[ESTRATTO FORNITO]
Il giornale francese cita anche l’esempio di giornalisti che ponevano “domande troppo imbarazzanti” alle conferenze stampa, motivo per cui quelle conferenze si sono svolte successivamente senza di loro. Tra le altre cose, si ricorda il caso delle minacce alla giornalista del settimanale “Vreme”, Jovana Gligorijevic, nonché l’arresto della giornalista Ana Lalic di “Nova.rs” e di Tatjana Lazarevic di “KoSSevo”, il solo media indipendente nel nord del Kosovo.

Si vive in una democrazia soffocata, e l’organizzazione internazionale “Freedom House” afferma nell’ultimo rapporto che c’è un “costante declino” dello stato di diritto in Serbia.

Il giornale francese riferisce poi del rumore che i cittadini fanno la sera per alzare la voce contro la dittatura, ma anche la risposta a quel rumore con l’accensione di torce e insulti organizzata da giovani tifosi sotto il controllo del governo.

“Le Figaro” evidenzia poi che i litigi tra l’opposizione e i membri delle forze di sicurezza di fronte al parlamento di questi giorni continuano e ciò potrebbe portare ad alcune possibili violenze, soprattutto perché la campagna elettorale sarà sempre più intensa.

“Avvertendo il crescere dell’indignazione, il Presidente Vučić ha programmato le elezioni parlamentari e locali per il 21 giugno dopo il rinvio a causa dell’epidemia del virus, e in fretta e furia ha iniziato ad allentare le misure di quarantena negli ultimi giorni”, ha concluso il giornale francese.

[ESERCIZI]
• 1. Nell'estratto sulla Serbia, per quale data il Presidente Vučić ha fissato le elezioni parlamentari e locali?
• 2. Elenca tutte le giornaliste citate per nome nell'estratto sulla Serbia.

[DATI DA ANALIZZARE]
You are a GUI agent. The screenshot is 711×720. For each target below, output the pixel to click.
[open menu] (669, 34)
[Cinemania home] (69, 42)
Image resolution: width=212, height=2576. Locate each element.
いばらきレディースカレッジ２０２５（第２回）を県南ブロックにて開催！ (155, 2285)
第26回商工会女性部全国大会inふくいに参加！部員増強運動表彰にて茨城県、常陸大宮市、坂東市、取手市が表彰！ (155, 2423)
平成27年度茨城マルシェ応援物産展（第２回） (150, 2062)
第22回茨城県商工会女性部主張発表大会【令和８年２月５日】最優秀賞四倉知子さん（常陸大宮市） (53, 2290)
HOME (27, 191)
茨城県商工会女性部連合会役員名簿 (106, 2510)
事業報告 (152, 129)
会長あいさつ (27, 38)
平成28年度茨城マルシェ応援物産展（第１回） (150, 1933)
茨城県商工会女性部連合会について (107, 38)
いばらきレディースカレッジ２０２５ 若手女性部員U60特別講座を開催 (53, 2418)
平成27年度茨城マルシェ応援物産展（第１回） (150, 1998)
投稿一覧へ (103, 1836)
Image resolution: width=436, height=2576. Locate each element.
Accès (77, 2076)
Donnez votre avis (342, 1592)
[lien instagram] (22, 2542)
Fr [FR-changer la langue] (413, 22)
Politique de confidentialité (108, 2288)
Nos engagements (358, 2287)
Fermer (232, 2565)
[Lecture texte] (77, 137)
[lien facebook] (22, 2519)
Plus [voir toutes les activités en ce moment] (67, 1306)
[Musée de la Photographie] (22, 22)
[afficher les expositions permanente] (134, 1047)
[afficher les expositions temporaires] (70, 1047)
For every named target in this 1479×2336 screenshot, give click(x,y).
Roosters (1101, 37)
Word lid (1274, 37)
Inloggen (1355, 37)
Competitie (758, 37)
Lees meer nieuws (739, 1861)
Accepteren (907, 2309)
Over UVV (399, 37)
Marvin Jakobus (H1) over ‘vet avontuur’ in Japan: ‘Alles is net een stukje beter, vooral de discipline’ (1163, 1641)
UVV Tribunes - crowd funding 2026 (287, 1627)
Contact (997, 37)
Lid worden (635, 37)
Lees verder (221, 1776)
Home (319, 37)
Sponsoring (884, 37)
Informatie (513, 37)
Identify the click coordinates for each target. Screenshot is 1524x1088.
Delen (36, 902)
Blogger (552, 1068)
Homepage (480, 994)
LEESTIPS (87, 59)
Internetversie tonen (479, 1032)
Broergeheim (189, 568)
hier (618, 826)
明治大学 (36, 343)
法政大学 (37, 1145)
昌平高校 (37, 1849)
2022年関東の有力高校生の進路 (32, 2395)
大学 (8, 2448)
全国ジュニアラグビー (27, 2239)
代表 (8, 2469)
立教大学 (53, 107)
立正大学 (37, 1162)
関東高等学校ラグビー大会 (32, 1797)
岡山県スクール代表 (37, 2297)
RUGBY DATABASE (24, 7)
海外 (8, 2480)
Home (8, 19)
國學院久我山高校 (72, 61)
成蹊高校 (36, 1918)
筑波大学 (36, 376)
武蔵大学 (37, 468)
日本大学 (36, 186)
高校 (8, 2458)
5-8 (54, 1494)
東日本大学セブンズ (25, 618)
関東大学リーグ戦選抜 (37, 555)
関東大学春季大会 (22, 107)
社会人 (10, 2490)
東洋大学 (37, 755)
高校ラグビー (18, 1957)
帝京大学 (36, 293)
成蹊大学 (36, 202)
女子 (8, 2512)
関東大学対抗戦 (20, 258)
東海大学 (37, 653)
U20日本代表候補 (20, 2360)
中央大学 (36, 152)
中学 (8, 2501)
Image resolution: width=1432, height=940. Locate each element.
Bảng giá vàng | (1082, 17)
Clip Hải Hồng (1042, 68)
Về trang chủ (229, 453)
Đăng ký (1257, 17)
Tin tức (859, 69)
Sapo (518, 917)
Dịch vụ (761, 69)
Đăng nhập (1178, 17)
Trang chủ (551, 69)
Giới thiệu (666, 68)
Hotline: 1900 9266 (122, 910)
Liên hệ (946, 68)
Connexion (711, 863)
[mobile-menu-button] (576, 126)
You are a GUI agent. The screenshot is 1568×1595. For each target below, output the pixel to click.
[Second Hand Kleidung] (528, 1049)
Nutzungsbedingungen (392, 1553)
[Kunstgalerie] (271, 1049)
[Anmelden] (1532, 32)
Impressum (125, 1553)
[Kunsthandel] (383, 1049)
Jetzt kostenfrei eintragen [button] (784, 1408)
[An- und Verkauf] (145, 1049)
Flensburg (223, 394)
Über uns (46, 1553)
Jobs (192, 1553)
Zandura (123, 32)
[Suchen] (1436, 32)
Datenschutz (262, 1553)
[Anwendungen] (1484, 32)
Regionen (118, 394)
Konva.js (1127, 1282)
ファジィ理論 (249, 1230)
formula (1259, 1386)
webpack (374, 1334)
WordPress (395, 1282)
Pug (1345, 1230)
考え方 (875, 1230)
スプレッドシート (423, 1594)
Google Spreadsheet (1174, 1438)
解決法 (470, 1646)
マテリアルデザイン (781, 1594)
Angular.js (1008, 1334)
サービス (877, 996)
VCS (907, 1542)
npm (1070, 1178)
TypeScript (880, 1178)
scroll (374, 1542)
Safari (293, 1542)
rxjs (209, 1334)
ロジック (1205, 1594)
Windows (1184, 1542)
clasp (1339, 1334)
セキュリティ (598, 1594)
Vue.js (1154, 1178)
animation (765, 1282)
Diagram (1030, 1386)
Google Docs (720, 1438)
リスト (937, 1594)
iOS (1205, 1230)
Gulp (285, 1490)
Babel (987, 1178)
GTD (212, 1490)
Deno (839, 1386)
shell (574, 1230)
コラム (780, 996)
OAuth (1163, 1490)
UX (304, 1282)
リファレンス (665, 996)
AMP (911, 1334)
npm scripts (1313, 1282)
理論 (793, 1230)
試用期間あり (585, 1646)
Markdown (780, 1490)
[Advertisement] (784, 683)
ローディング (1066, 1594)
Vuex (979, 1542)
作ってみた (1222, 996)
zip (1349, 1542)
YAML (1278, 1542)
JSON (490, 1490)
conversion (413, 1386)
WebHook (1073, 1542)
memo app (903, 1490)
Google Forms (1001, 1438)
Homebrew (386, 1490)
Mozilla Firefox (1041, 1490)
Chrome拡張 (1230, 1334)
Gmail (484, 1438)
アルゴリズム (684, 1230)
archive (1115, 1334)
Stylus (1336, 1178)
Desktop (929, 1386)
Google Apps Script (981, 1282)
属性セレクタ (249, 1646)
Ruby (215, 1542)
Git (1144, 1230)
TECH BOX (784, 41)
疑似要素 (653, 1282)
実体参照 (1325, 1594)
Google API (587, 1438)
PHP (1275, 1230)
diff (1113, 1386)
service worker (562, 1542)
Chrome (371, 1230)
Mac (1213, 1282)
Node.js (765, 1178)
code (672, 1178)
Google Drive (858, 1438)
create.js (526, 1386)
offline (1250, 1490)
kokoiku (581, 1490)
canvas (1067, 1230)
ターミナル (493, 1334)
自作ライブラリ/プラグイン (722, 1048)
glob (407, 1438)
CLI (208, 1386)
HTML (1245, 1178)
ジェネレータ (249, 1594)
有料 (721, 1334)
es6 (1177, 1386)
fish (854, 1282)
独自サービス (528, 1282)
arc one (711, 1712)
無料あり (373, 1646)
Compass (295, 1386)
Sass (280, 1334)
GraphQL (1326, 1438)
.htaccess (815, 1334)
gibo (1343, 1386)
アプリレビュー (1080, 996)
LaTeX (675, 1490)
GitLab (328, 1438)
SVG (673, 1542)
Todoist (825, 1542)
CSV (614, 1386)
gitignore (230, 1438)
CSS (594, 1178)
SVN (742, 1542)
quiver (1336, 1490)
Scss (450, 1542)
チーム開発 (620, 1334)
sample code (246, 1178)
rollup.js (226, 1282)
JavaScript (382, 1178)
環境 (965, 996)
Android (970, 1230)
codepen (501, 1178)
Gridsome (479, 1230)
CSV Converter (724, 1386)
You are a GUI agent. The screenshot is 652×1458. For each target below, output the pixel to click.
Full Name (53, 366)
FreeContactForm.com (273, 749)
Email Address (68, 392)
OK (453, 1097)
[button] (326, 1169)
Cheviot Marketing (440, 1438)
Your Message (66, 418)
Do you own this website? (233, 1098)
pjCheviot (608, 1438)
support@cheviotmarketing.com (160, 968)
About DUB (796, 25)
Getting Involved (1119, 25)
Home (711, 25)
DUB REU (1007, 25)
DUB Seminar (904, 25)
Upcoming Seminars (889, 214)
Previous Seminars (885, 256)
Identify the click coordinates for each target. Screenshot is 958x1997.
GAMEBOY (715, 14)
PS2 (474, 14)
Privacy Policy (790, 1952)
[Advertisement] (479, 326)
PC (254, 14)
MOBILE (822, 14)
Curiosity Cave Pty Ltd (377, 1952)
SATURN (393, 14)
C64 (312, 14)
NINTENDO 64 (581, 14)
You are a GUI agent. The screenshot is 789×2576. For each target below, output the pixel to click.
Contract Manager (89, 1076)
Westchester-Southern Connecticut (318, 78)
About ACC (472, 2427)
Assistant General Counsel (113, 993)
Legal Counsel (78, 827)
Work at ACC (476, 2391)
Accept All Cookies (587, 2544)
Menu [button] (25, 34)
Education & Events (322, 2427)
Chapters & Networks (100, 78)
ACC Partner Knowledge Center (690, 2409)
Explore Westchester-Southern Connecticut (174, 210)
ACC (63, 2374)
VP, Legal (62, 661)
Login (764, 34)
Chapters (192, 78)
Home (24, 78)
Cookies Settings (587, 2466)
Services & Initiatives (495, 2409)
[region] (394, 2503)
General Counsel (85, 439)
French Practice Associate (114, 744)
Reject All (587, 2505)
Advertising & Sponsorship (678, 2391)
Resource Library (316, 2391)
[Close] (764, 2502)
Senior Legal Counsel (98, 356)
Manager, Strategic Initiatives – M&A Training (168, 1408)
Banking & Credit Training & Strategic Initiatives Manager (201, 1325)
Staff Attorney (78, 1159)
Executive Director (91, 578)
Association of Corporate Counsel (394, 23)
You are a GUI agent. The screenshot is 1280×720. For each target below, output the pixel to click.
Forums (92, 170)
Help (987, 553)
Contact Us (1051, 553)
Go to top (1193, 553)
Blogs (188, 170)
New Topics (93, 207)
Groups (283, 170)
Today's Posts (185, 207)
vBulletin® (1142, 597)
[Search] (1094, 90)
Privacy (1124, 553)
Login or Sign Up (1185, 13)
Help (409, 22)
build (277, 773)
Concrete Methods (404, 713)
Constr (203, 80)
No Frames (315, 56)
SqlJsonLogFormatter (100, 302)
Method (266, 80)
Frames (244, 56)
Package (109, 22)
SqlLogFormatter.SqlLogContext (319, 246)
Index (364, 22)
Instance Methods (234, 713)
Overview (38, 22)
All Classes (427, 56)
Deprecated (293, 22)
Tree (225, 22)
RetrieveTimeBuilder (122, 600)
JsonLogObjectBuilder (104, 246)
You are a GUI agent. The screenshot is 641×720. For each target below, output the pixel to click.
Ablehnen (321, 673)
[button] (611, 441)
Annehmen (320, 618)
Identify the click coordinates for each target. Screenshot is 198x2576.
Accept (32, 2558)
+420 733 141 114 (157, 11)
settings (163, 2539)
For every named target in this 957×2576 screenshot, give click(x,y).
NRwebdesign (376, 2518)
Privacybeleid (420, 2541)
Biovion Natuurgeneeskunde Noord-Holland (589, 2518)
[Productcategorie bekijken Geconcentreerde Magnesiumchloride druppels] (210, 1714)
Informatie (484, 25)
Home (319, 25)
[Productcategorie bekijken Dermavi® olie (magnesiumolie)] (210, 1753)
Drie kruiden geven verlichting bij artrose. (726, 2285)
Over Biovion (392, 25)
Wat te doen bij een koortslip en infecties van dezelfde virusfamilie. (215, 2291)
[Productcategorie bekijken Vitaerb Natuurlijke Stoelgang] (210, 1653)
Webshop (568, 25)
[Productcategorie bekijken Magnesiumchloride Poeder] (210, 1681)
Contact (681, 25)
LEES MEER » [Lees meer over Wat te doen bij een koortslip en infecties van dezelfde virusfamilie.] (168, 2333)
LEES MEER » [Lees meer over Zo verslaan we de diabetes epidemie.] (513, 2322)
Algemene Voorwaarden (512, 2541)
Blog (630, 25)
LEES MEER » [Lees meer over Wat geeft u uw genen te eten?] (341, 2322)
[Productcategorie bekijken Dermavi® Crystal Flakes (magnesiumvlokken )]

[RISPOSTE]
• 1. Per il 21 giugno.

• 2. Jovana Gligorijevic, Ana Lalic, Tatjana Lazarevic